Your objective
Could you retype the listing word for word, beginning with the line that contains "Given: Select the Metadata Repositories label" and continuing through the end of the listing, while leaving out the pictures?

Records excerpted from a collection:
================================
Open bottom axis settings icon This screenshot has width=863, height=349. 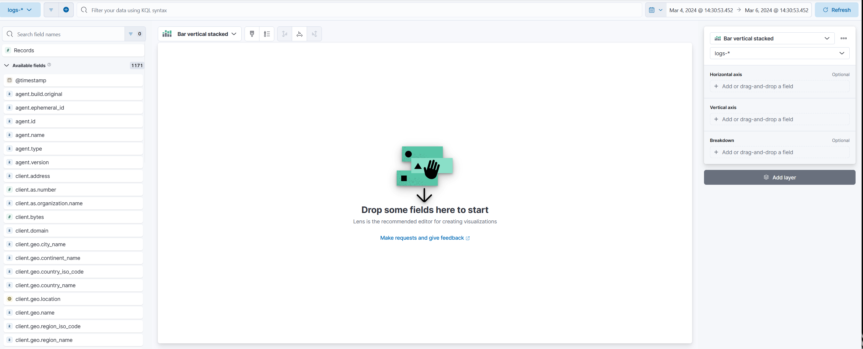coord(299,34)
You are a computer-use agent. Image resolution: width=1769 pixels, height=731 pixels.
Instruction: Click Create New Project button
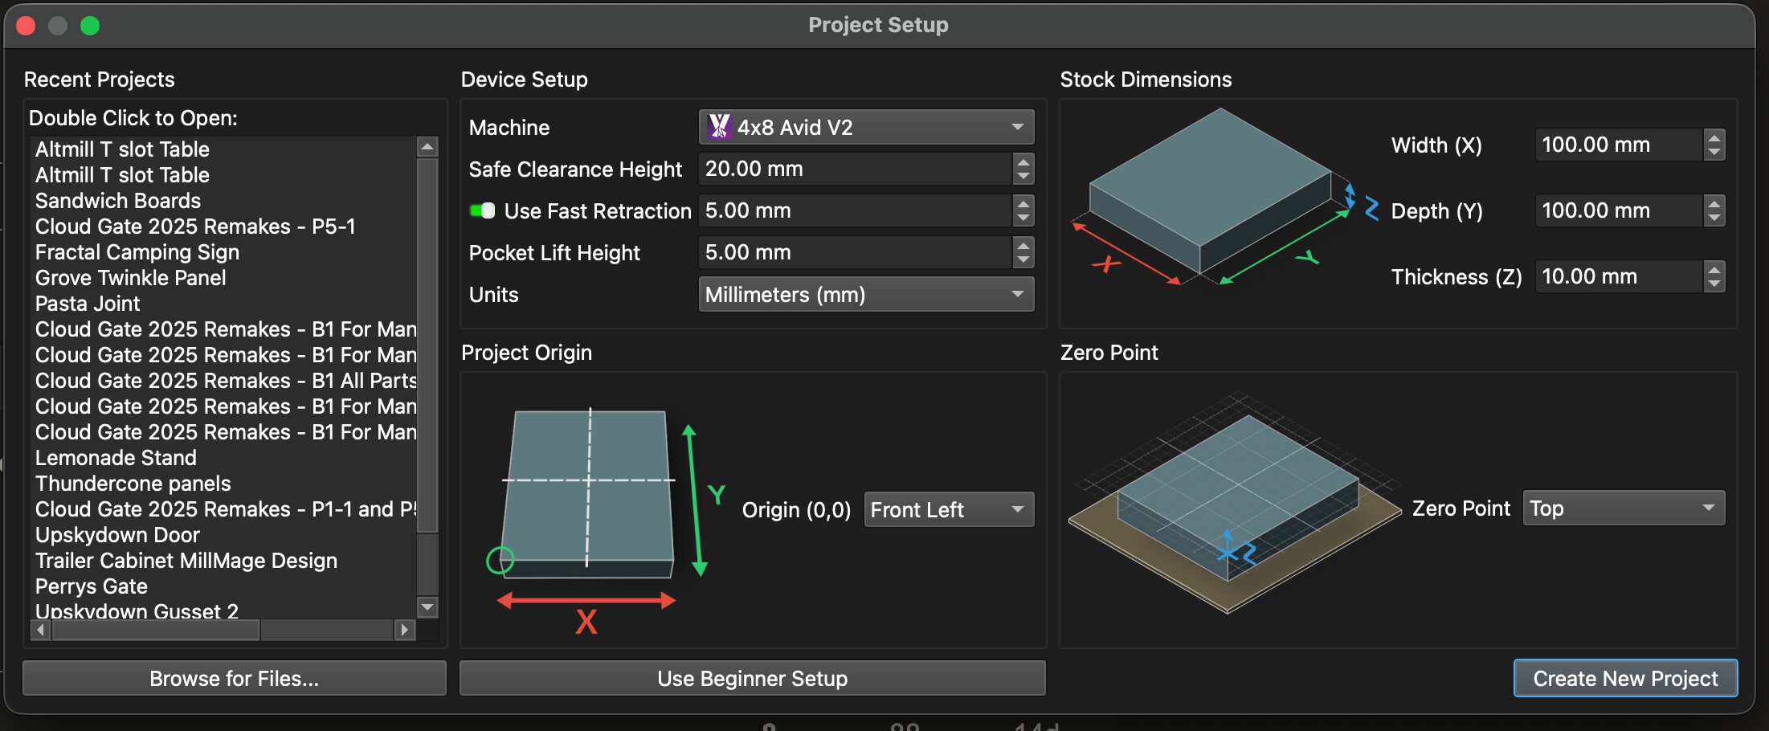coord(1625,679)
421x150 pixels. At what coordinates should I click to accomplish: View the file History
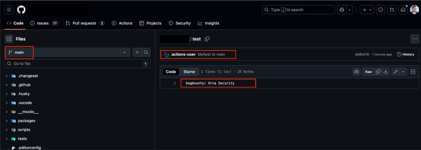(x=406, y=54)
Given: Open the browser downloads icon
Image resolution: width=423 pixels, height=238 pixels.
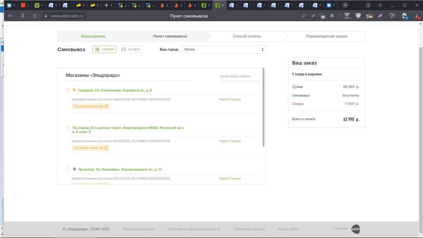Looking at the screenshot, I should coord(416,16).
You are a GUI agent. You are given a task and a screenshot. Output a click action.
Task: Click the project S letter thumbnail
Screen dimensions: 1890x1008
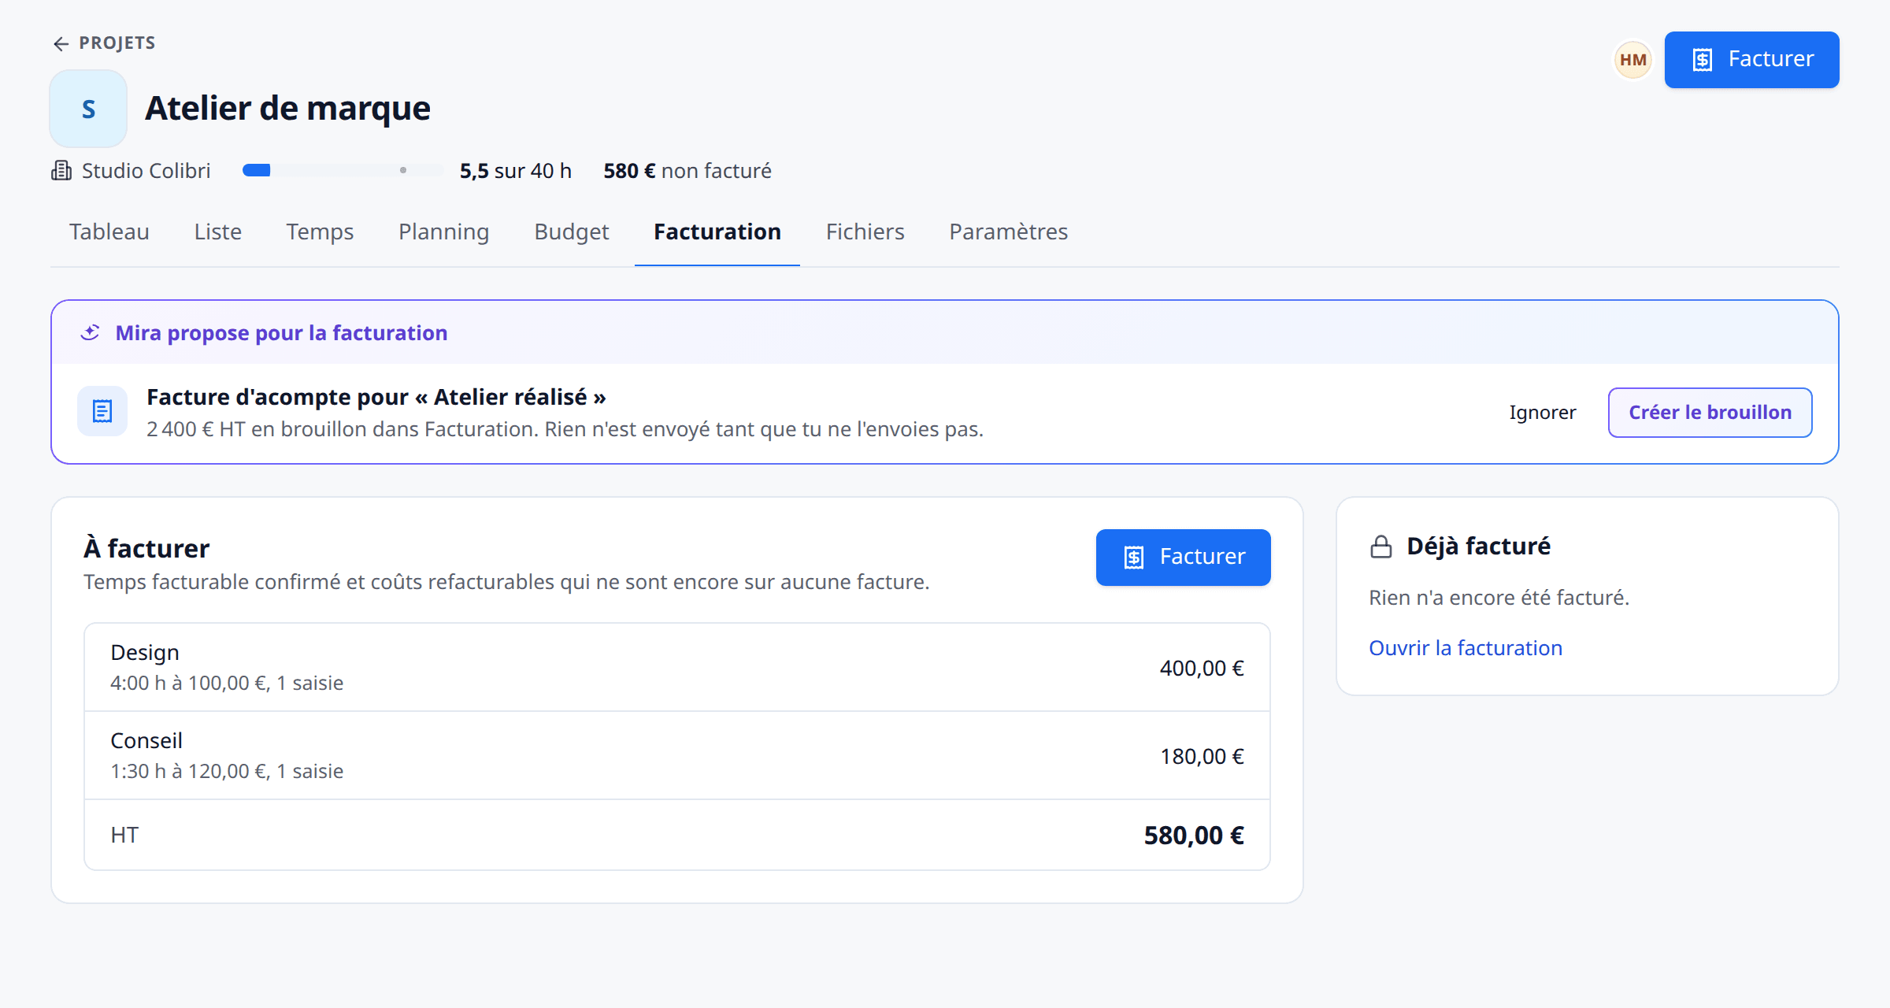[x=88, y=109]
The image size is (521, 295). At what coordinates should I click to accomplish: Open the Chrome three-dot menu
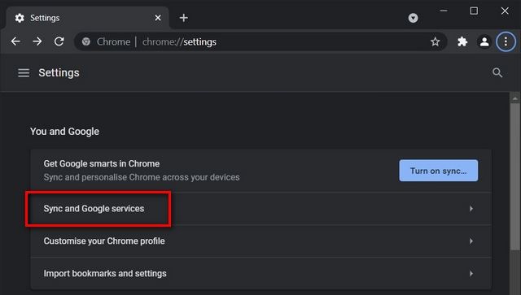coord(506,41)

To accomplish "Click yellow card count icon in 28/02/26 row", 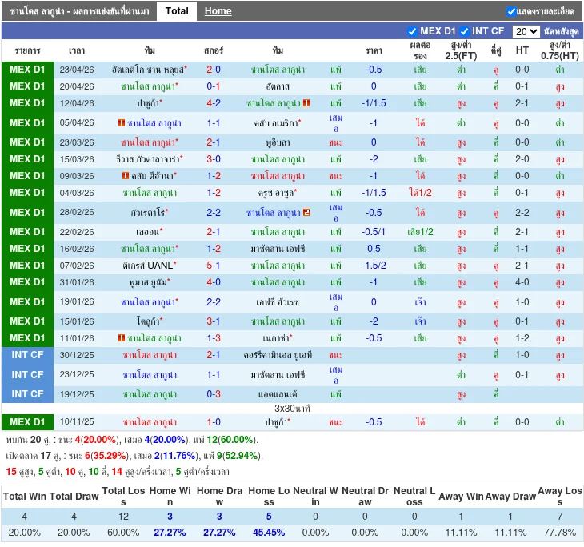I will 306,213.
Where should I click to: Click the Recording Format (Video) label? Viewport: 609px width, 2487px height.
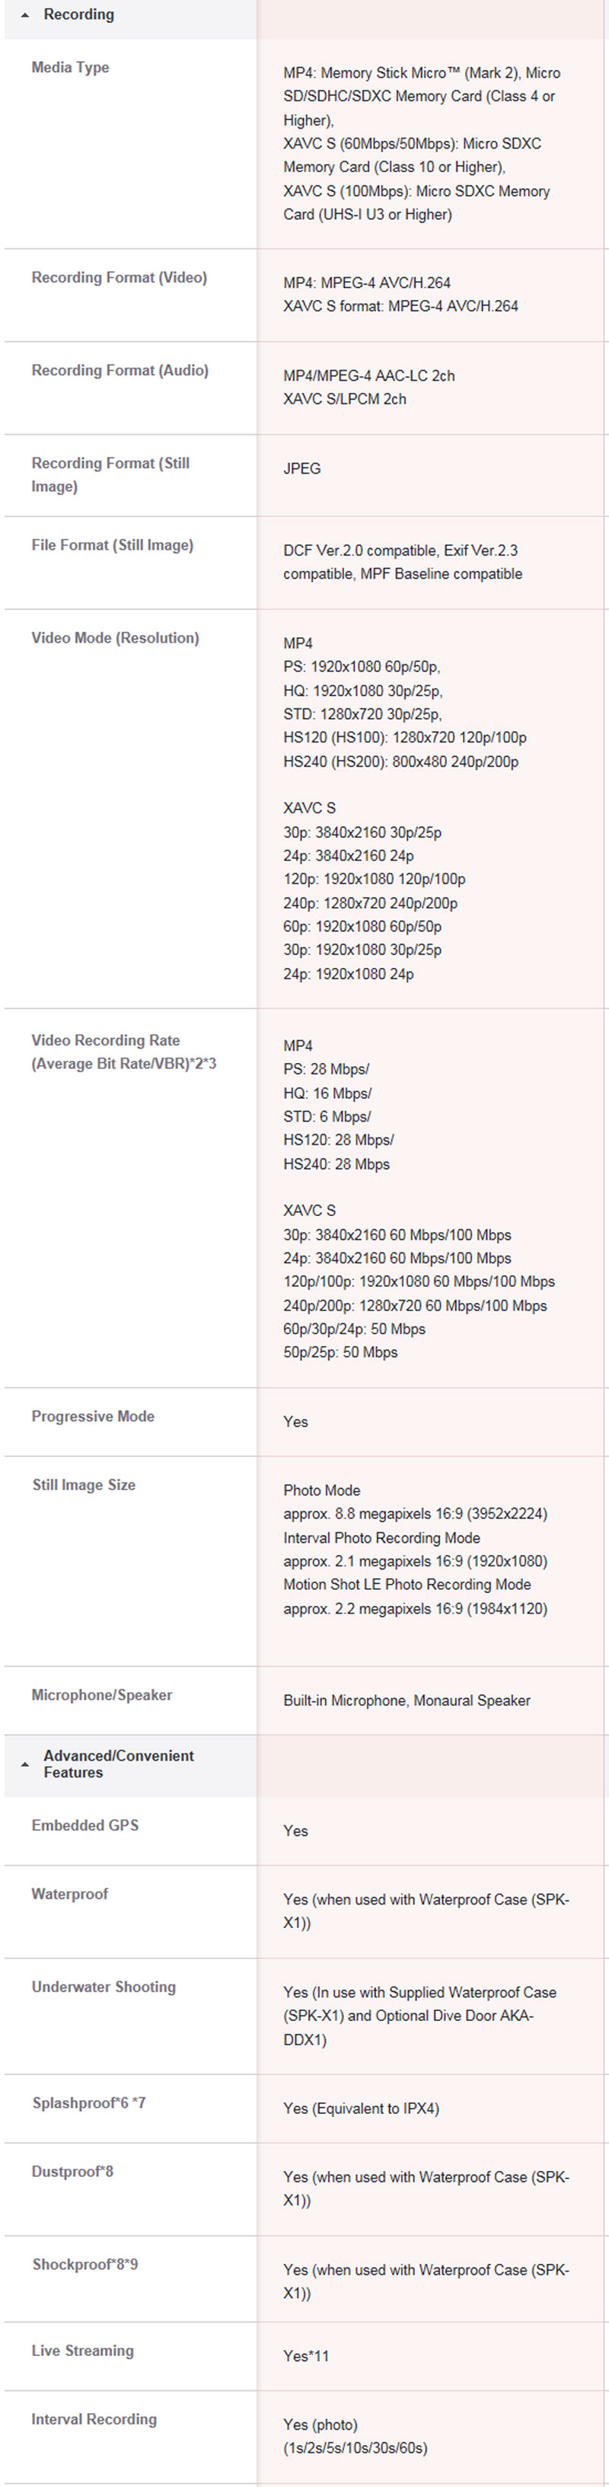119,278
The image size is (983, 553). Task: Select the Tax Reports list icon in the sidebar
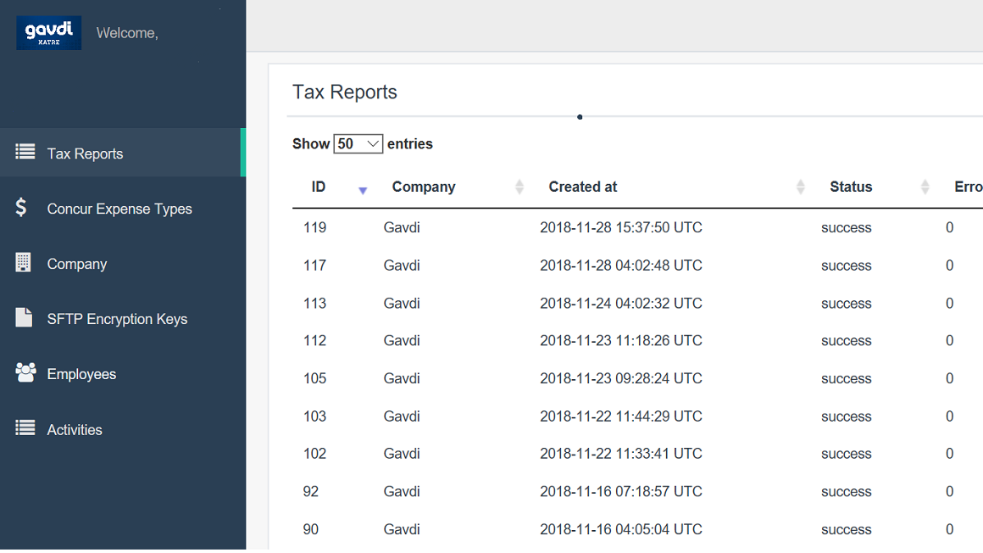(25, 153)
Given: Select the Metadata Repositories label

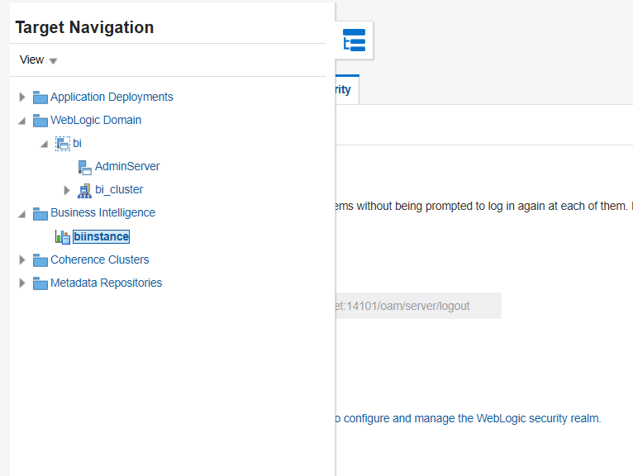Looking at the screenshot, I should [106, 283].
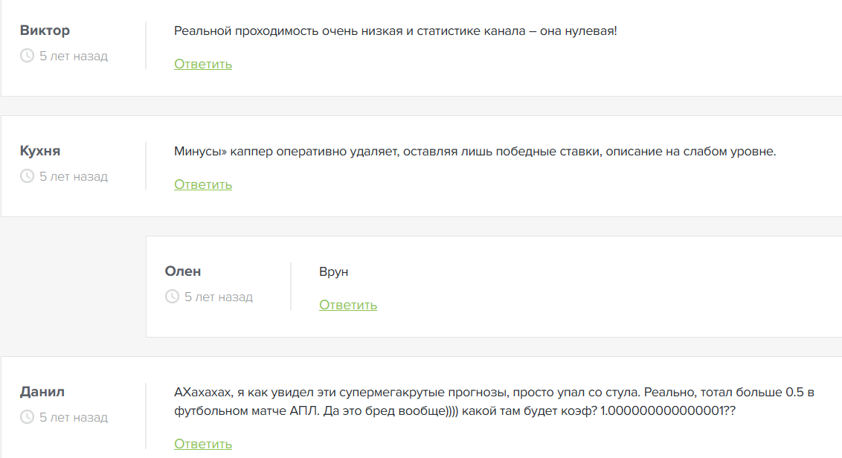Click the comment text 'Врун'
The image size is (842, 458).
pyautogui.click(x=333, y=272)
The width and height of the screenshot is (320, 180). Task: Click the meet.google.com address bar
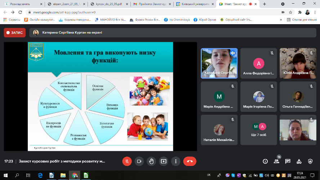click(x=144, y=12)
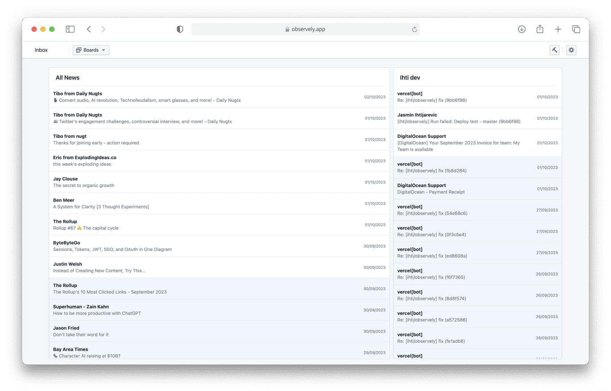Expand the Boards dropdown
The height and width of the screenshot is (391, 611).
click(x=91, y=50)
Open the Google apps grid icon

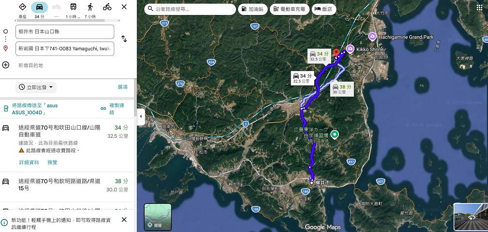(480, 8)
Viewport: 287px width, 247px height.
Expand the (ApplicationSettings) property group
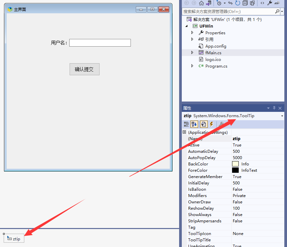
================================
Solution
Given: Select the Metadata Repositories label

Looking at the screenshot, I should [106, 283].
Click the comment text 'Врун'
The image size is (842, 458).
pyautogui.click(x=333, y=272)
The width and height of the screenshot is (320, 180). Task: Click the meet.google.com address bar
click(x=144, y=12)
Expand the Boards dropdown
The height and width of the screenshot is (391, 611).
click(x=91, y=50)
Open the Google apps grid icon

(480, 8)
Viewport: 287px width, 247px height.
Expand the (ApplicationSettings) property group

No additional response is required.